**WHAT IS NEEDED**
Repeat only the lines from the one holding "The width and height of the screenshot is (528, 348)." down to the last line of the listing below, including both of those lines.

**SUPPLIED MATERIAL**
* * * * * * *
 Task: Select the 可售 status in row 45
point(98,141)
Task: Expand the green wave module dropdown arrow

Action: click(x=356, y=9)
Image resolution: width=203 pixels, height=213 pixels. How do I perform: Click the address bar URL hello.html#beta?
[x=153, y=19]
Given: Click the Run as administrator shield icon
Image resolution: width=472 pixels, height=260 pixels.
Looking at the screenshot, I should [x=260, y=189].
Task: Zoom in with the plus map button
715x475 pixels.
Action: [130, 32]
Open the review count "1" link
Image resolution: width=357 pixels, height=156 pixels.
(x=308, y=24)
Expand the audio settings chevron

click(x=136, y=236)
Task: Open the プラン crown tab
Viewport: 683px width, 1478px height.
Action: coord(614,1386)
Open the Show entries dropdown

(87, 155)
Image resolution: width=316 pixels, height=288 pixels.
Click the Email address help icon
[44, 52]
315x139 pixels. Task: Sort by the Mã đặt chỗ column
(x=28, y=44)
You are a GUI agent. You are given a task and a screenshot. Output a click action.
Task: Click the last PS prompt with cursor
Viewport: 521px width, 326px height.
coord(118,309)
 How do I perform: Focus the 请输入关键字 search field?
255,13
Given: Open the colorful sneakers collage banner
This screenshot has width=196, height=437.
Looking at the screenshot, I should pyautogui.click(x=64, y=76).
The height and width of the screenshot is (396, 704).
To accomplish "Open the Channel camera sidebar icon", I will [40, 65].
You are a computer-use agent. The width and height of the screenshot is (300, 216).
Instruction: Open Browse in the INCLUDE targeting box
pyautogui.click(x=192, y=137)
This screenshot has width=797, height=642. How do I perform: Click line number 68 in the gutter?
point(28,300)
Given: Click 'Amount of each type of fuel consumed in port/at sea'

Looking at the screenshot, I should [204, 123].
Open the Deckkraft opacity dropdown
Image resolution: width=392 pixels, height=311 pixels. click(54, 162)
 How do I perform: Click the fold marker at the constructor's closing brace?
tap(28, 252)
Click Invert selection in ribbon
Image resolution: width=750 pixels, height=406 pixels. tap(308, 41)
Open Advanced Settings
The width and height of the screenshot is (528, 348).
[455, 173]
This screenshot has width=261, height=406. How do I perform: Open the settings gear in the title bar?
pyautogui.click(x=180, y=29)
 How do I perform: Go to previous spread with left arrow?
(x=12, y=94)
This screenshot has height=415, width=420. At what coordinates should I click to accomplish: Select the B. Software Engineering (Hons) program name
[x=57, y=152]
* * * * * * *
**OUTPUT FOR THIS EXERCISE**
The width and height of the screenshot is (528, 348).
[455, 173]
This screenshot has width=261, height=406. How do I perform: Open the settings gear in the title bar?
pyautogui.click(x=180, y=29)
 How do I perform: Go to previous spread with left arrow?
(x=12, y=94)
This screenshot has height=415, width=420. At what coordinates should I click to accomplish: Select the B. Software Engineering (Hons) program name
[x=57, y=152]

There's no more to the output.